C’est étrange, je pensais cela en place depuis longtemps… Si j’avais sû, j’aurais proposé mes compétences dans le RedirDNS, DynDNS, Fast-Flux, DNS-bypass, OpenVPN, TOR et Freenet.
RSF a conclu un partenariat avec XeroBank pour cela, chose qui me déplait un brin (XeroBank commercialise des services se basant sur des logiciels libres, et c’est une entreprise privée à but lucratif).

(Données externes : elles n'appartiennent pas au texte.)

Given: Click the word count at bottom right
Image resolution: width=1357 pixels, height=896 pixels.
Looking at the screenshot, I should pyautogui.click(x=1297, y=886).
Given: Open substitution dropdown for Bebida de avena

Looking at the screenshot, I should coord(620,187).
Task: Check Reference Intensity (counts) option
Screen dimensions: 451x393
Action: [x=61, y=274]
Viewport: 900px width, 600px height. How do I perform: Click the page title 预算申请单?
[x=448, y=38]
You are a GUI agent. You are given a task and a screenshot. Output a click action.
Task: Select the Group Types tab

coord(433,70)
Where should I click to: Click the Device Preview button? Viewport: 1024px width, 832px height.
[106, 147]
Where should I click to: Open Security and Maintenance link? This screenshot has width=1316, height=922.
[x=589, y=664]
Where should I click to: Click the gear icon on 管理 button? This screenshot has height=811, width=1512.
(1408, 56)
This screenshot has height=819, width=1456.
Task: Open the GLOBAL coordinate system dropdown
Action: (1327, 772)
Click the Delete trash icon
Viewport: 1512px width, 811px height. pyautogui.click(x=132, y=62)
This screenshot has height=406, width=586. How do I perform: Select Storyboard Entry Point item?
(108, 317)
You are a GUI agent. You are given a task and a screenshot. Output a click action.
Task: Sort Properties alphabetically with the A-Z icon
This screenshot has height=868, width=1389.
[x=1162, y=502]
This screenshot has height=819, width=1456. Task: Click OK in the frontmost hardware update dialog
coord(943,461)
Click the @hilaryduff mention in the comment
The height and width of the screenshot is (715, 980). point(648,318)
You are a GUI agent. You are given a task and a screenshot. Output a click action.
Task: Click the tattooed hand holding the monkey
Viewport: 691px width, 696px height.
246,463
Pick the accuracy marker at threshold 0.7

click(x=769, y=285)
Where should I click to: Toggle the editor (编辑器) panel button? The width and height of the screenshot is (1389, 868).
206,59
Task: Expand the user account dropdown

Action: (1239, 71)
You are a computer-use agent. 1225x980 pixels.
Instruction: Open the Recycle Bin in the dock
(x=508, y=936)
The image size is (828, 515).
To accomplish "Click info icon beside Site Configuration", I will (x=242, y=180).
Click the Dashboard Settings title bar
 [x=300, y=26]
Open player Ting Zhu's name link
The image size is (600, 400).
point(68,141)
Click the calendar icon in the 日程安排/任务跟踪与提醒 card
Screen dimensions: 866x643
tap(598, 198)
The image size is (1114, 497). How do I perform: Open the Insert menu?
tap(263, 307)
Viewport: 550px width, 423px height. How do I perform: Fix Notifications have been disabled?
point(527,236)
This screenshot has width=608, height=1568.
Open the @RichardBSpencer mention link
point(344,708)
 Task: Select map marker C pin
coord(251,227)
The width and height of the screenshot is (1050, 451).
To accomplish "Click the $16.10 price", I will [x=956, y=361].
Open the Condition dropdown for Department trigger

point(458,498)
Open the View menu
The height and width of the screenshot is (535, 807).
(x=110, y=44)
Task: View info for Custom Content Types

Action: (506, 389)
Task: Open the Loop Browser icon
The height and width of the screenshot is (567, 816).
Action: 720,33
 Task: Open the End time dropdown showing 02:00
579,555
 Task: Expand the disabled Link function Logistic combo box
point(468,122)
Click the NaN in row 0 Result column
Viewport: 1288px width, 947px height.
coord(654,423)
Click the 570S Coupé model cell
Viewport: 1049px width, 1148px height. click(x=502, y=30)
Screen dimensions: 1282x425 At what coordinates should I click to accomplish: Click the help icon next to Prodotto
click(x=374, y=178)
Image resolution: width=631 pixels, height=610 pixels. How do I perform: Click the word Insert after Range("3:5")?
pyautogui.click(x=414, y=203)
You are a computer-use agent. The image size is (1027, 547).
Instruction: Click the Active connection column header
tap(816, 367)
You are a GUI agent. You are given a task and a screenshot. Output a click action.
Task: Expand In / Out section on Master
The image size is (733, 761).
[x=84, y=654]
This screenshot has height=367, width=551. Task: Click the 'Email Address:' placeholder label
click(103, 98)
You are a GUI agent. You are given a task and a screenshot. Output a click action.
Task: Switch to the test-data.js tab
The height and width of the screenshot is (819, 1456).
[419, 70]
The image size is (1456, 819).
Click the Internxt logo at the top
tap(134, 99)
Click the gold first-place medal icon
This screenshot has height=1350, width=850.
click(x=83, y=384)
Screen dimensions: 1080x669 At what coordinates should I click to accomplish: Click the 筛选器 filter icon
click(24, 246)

Ce réseau sera accessible aux utilisateurs de l’Abri à Paris, mais aussi à leurs contacts partout dans le monde et à toutes les personnes identifiées par Reporters sans frontières [..]
Et bien justement, l’identification par RSF constitue une faille d’anonymat critique: imaginez que $_mettez_ici_un_méchant_de_votre_choix infiltre RSF et fasse partie des membres traitant les listes de personnes identifiées par RSF !
Non la solution demande du courage: l’abri doit être accessible à tous, sans la moindre identification ni conservation de logs, sans justification et sans vérification. Car à ce moment là, les personnes ayant réellement besoin de l’abri seront « noyés dans la masse » et ainsi protégées, aussi bien contre les gouvernements que contre RSF lui-même. C’est sur ce principe que fonctionne Freenet.
N’en reste que je salue cette initiative concrète, que j’espère à l’efficacité proportionnelle aux délires de censure.